Pixel coordinate grounding data
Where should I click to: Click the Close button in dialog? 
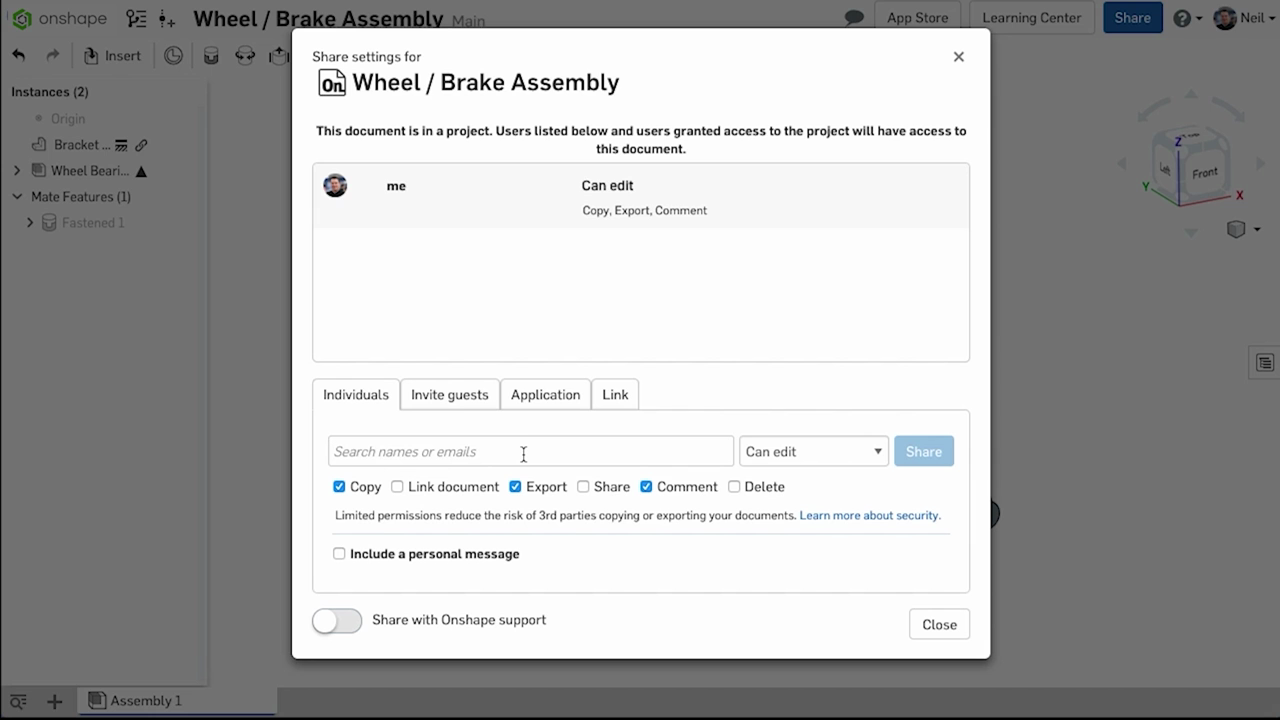[939, 624]
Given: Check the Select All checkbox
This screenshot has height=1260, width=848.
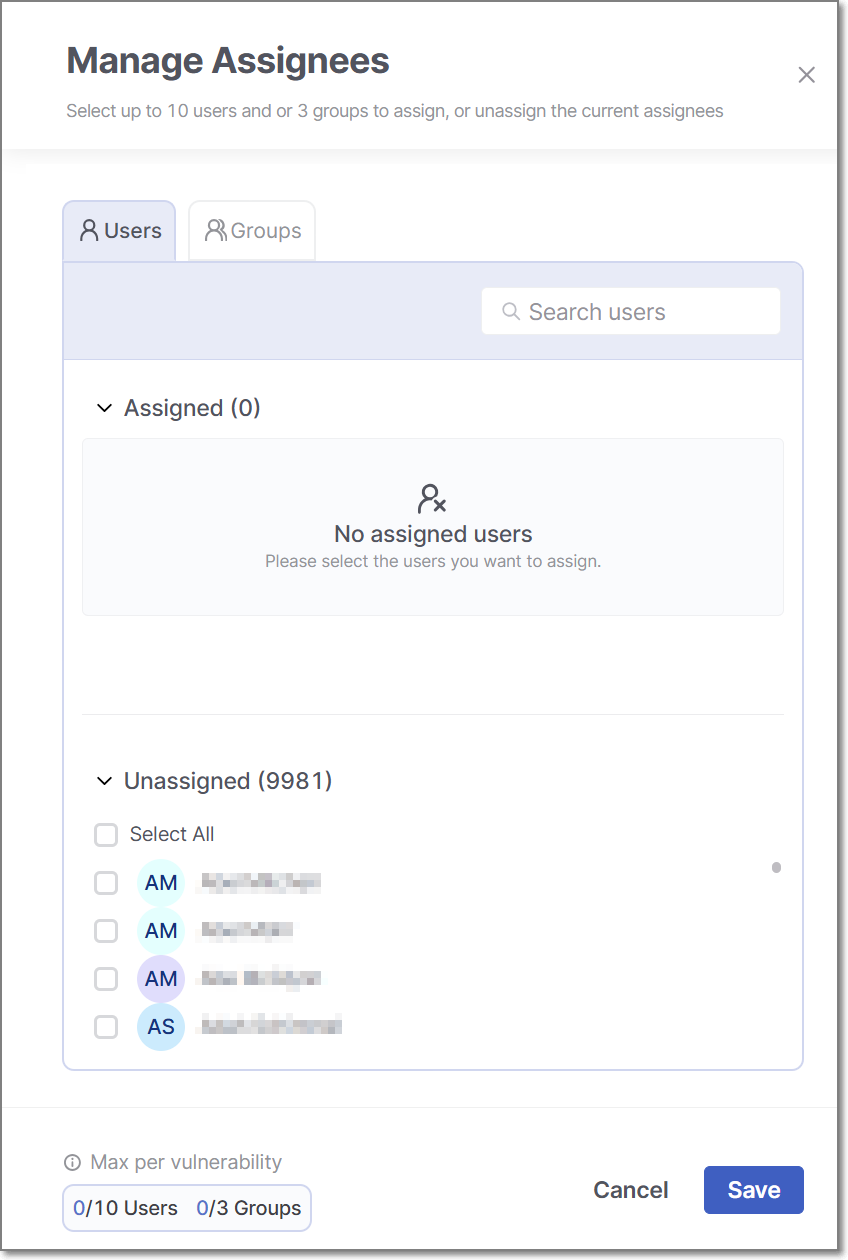Looking at the screenshot, I should [x=106, y=835].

**About this task**:
For every entry, return its exact wording and leave out any image.

**Written response**:
Where should I click to: Click the Close button in dialog? 
[939, 624]
Given: Check the Select All checkbox
This screenshot has height=1260, width=848.
Looking at the screenshot, I should [x=106, y=835].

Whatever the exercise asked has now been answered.